26 de maio de 2008

Notas musicais

O que há de original ou de pessoal numa escrita acidental? Um estado de sonambulismo chuvoso que nos encharca os ossos




e alegra como uma sonata concertada de notas de chuva reverberando numa vidraça? Xavier encostou-se para trás na cadeira, fechando por instantes os olhos, meditando sobre o que acabara de ler. O livro ainda aberto na palma da mão levou-o a palavras antigas, de Ramón Sampedro
.
Después de tres meses de deambular [...], buscando el equilibrio perdido, pasa el tiempo y tomas conciencia de que no puedes encontrarlo. Nunca jamás. Ni puedes morirte, ni volver atrás"
.
e daí saltitou para um troço literário de Cardoso Pires. Nunca devia ter lido Cardoso Pires, sabia-o desde sempre pela forma angustiada da sua escrita e mesmo assim fizera-o com a mesma inconsistência de alguém que sentindo-se atraído pelo abismo não resiste a dar o passo final que lhe retirará o chão de debaixo dos pés e, mesmo assim, já em plena queda, não pressente a morte, porque é como se já estivesse morto na angústia que antecede o passo fatal. Distraiu-se com um pardal que deambulava entre as mesas de metal polido da esplanada procurando migalhas. Migalhas. Era nisso que se transformara a sua lucidez. Os pardais eram agora dois disputando os despojos do pequeno-almoço de um casal de turistas espanhóis que se sentavam duas mesas adiante de Xavier. Instantes depois, este regressava mentalmente a Praga, à ala do Museu Franz Kafka, onde se encontram expostas as anotações do escritor que descrevem as visões medonhas que lhe inspiraram A Metamorfose. Enquanto deambulava entre as peças expostas, colocara-se inconscientemente atrás de uma parede de tecido branco que dividia em compartimentos a ampla mas escura sala, observando pelo canto do olho as expressões corporais de Clara enquanto lia os fragmentos retalhados dos rabiscos expostos. Gostava de a observar e sobretudo de o fazer sem que ela notasse o seu fascínio nesses breves instantes em que se lhe entregava por completo. Por vezes ela surpreendia-o, sorria e Xavier disfarçava retribuindo o sorriso, sem que ela contudo percebesse esse seu fascínio. Nunca o perceberia. Havia então já uma diferença apreciável entre a Clara que tinha naquele instante a escassos metros de si e aquela que vira pela primeira vez no Musée d' Orsay poucos anos antes...

4 comentários:

Anónimo disse...

Bem escolhido o nome.

Lucy disse...

Oh tio E... porque é que ninguém gosta de mim assim? ("cada um tem o que merece minha querida" - já sei). Não. Vou reformular: porque é que ninguém decente gosta de mim assim? Por vezes quase que me farto de esperar o príncipe encantado (como agora). Isto não significa aceitar um sapo (nunca na vida). Apetece-me tornar-me uma revolucionária... ou então refugiar-me no Alentejo (olha que a África dali de cima também não era uma má ideia). Extremos. Sempre os extremos.

Anónimo disse...

Pressinto que todos temos por algum tempo o coração cravado de navalhas, e outros em que as migalhas da nossa lucidez nos conseguem fazer erguer e construir belezas fugidias.
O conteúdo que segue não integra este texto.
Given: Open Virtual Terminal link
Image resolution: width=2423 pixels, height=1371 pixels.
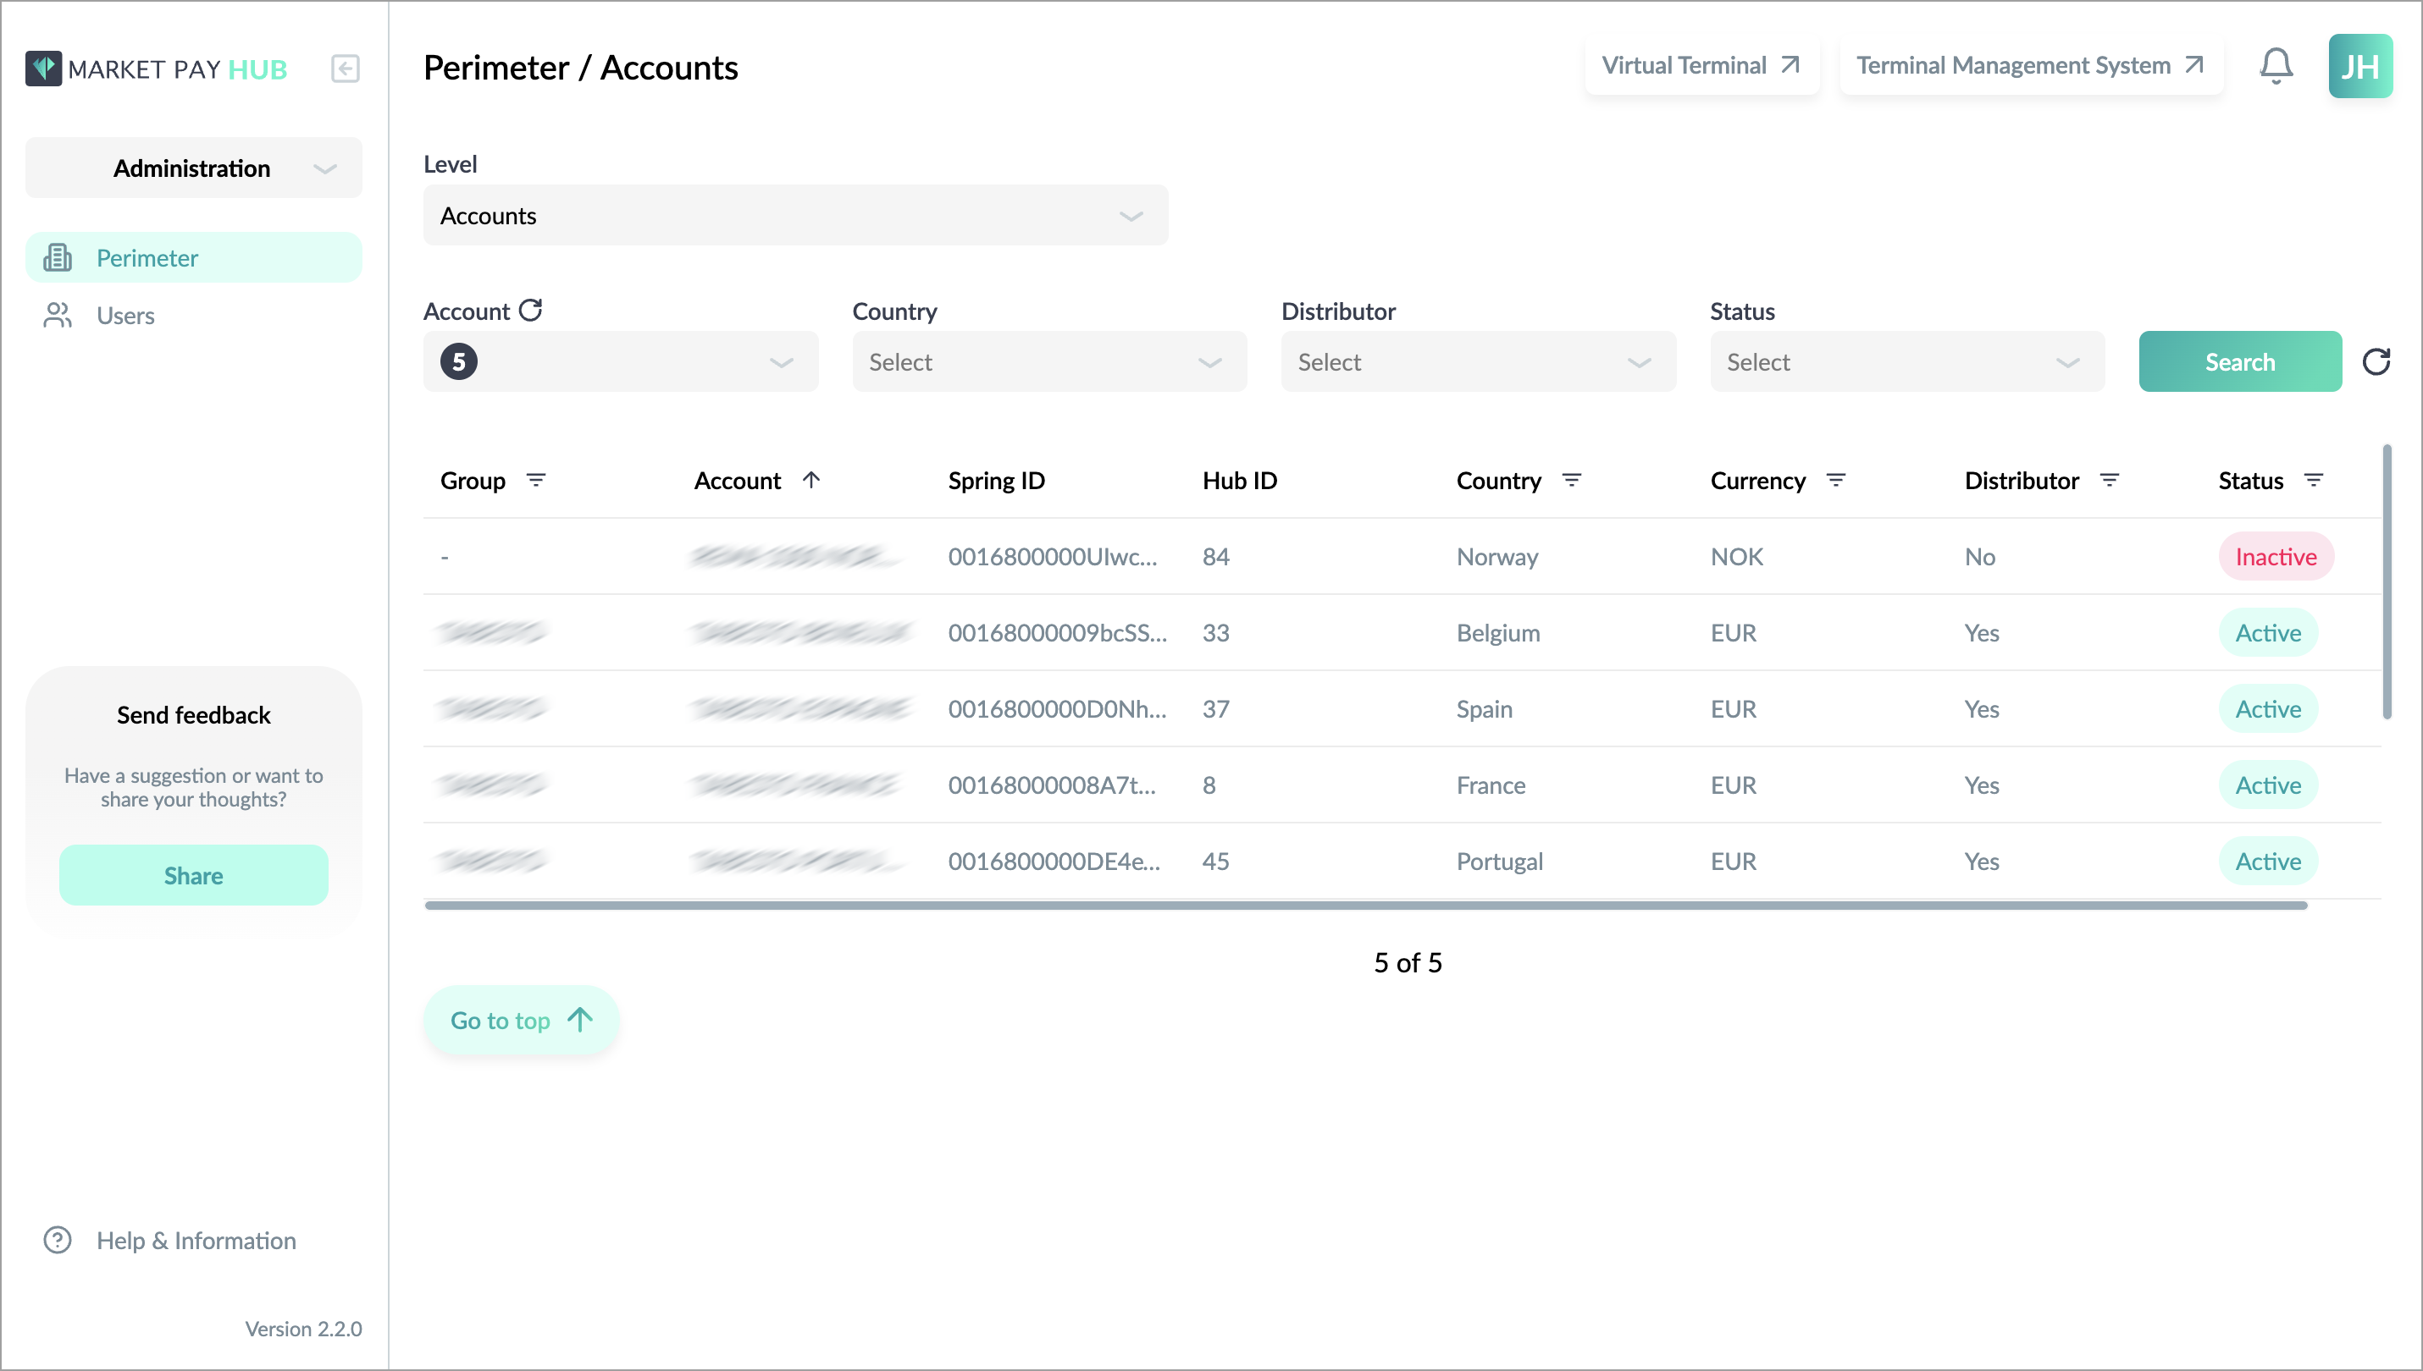Looking at the screenshot, I should 1701,66.
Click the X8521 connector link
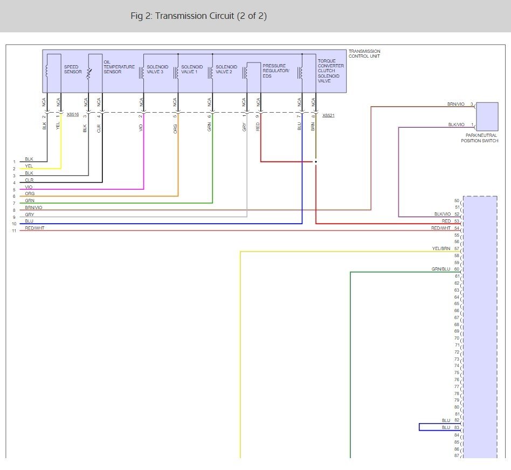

Pelo menos em ecritas acidentais, em bolsas de felicidade dispersas como gotas, na vertigem que a arte nos provoca.

Até ao próximo momento, em que esse fascínio regressa, e nisso concordo contigo E., na maioria das vezes tão levemente percepcionado pelo outro, ou quase nada. Um sopro, uma inquietude de sombras e o outro só nos vê pela lente desse sorriso de volta à realidade, como uma espécie de vergonha por esse sentimento tão perturbador. Mas continuamos à procura dele.

Sempre e sempre. Tornando tudo o que fica distante desse mergulho, tudo o que é apenas epidérmico, quase insuportável. T

Anónimo disse...

Até que enfim T. Já estranhava a tua ausência. Estava prestes a lançar um alerta de "Procura-se T".

O E voltou com a força toda. É um querido malvado.